Using forms in the Backend

I've been recently reading an HTTP book written by K. Scott Allen (great book for beginners like me) and dwelling more with the backend, so I figured I should write something quickly on how to use forms in a backend application.

To say I'm a stranger to forms would be false, I've written them (like this cool ninja form) but never really thought about consuming the information that was sent, nor did the action or method attributes defined on top where meant anything. My focus was building them in a responsive way that looked good.

The What

First question to address is what do we want to do. So a form is an interface we give to the client in order to provide us with some information. Is our job as developers to take the information provided by the client and do something meaningful (and hopefully expected) with it.

So what is our way of communication? The first thing that we define in the form element is the action, this provides information about WHERE to send the information once is submitted, because if we are gathering information chances are we want a place where we can retrieve it and do something with it.

The second thing we add is the method we want to use. This method is an HTTP method, because when the client submits the form it will send a HTTP request, and is kind of nice to have a way to tell our server what is the purpose of the request. A GET request will retrieve a resource (is the R in CRUD), a POST request will send data to the server (usually the data is parsed and saved to a database or something, but more on that later, the C in CRUD).

So when would I use GET and when POST? Glad you ask random internet human, here it goes.

Using a form with GET

Here we have to think that GET is a "safe method", we are just retrieving some data, not destroying or creating anything.
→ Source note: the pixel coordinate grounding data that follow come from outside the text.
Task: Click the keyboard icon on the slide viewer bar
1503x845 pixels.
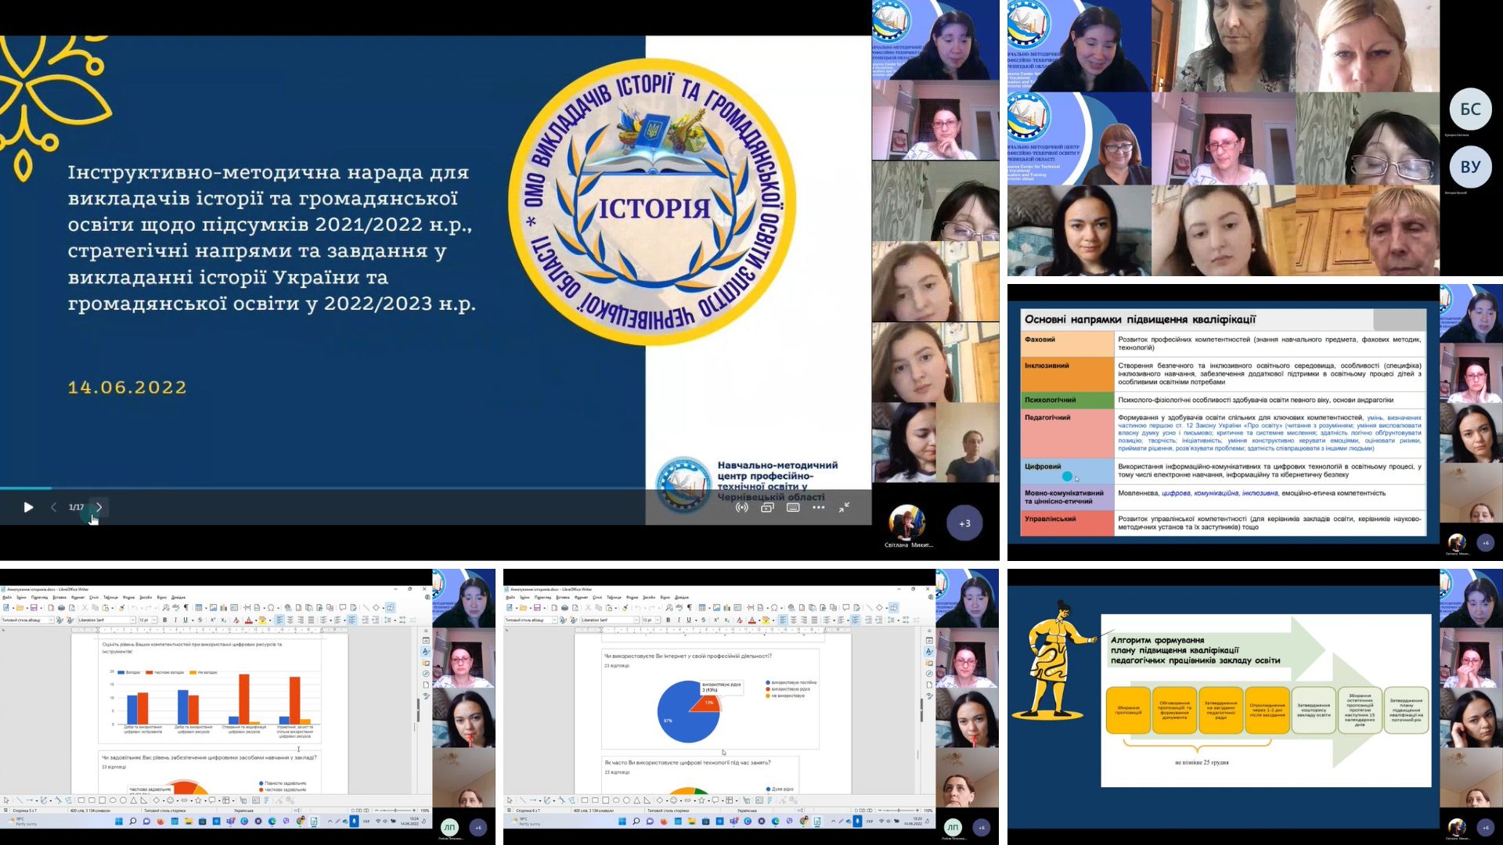Action: pyautogui.click(x=792, y=508)
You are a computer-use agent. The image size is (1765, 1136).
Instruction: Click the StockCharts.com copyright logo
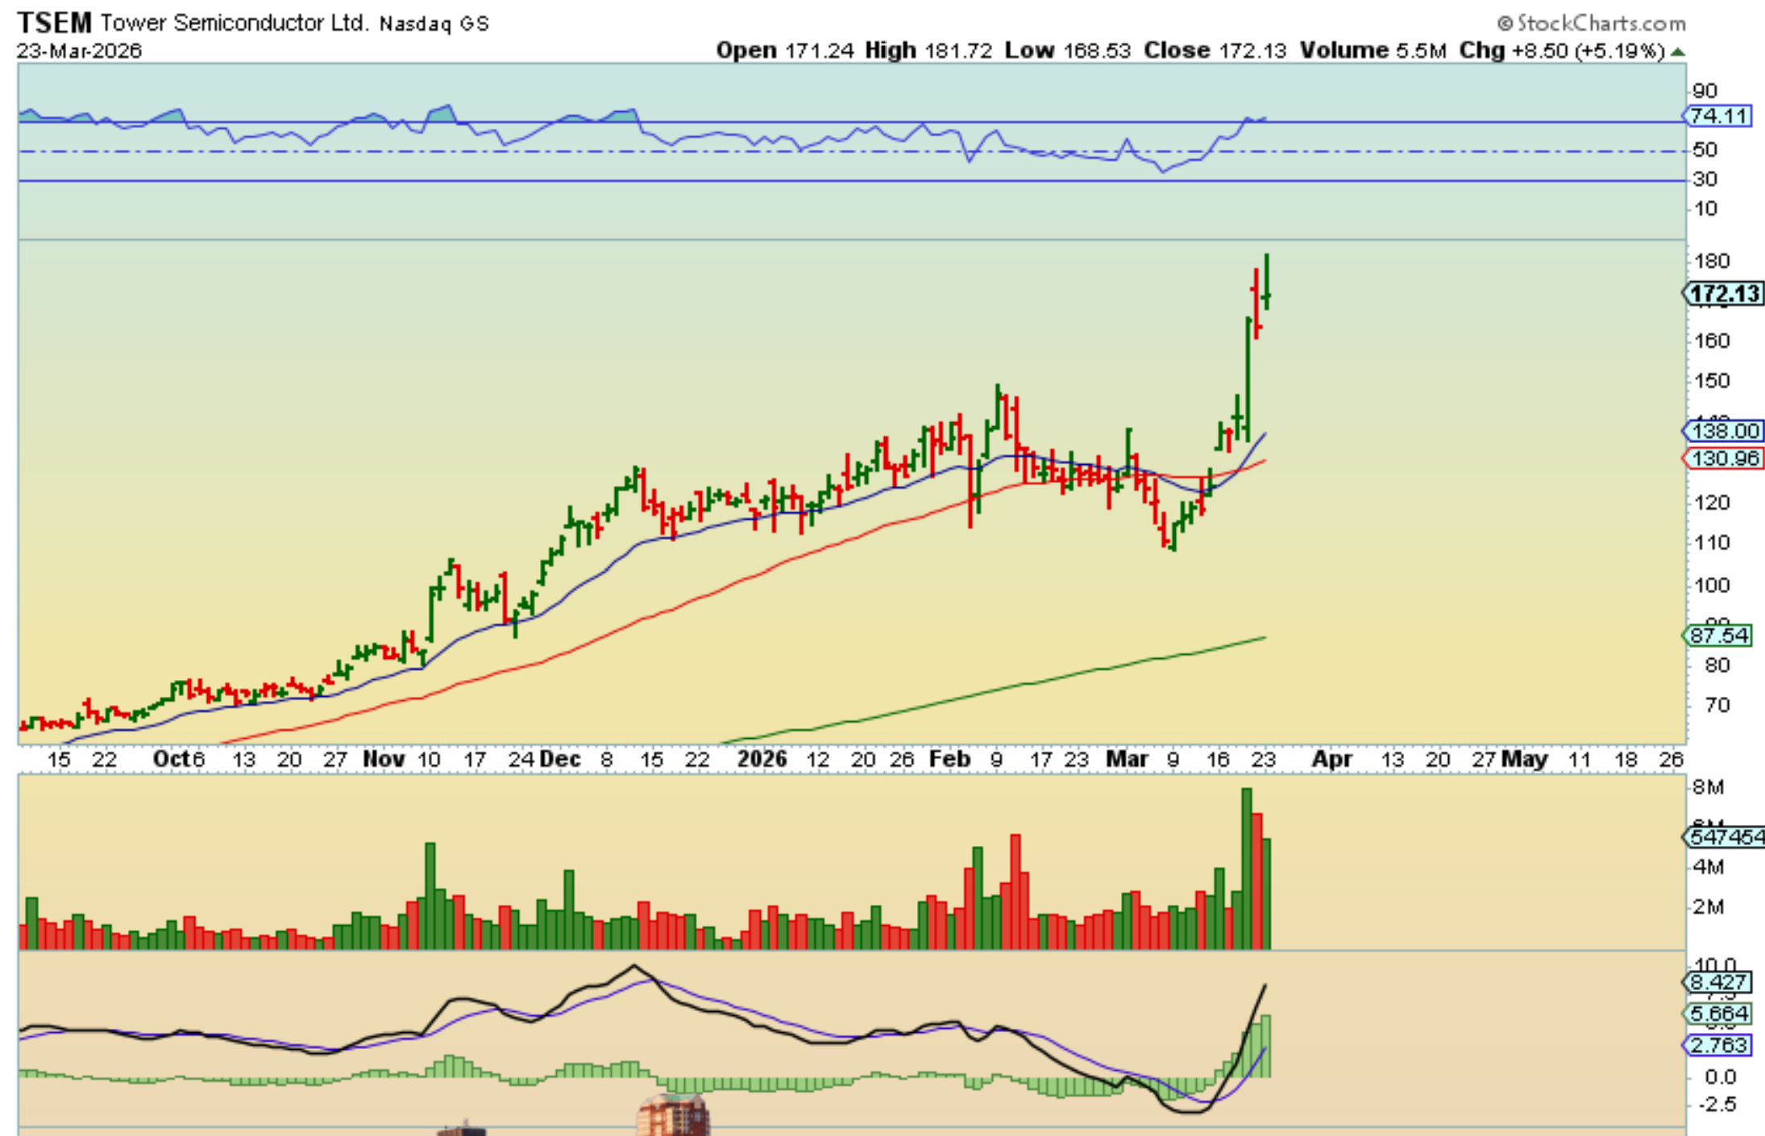point(1591,23)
So when would I use this? Imagine we have an app that will display the ratings of a given movie, and for the user to search for that he has thee following form:

<form action="/movies" method="GET">
  <input type="text" name="search" />
  <input type="submit" />
</form>

So in my backend I backend I can do this:

app.get("/movies", (req, res) => {
  const movie = req.query.search
  const movieData = getMovieData(movie)
  res.render("showMovieData, { movieData }")
})

I receive a request that will look something like blahblah/movies?search=toy+story, so my server logic saves in variable the value of search ('search' is the name chosen for the input in the form), that is found in the query of the request object. Then I have a function (getMovieData()) that does some magic we don't really care about with the name of the movie, and returns an object with data saved as movieData and passed to the showMovieData page to display it (and redirects the user to that page).

Point to take home, is that we are just reading data, so a simple GET request is enough for that purpose.

Using a form with POST

Post means we want to provide data to a server, a common case is to create a user for example, so let's so here is when we want to create a user:

<form action="/users" method="POST">
  <label for="firstName">First Name</label>
  <input type="text" name="firstName" />
  <label for="lastName">Last Name</label>
  <input type="text" name="lastName" />
  <input type="submit" />
</form>

So in the service side I will have access through the body of the request to the input values (in the GET we access them through the url). So I have something like firstName=Gandalf&lastName=TheGrey in the body of the response. I can handle that:

app.post("/users", (req, res) => {
  const { firstName, lastName } = req.body
  /*==== Some code that saves that to database  ====*/
  res.redirect("/somepage")
})

So above I receive the information, do something with it, and then redirect to another page so the user doesn't submit twice by refreshing by accident or something like that.

Wrap Up

So there you go, the method you choose for your form will depend on the purpose do you want to add data? retrieve it? and that will be reflected in how you write the server side application to handle that (is it a req.query or a req.body?).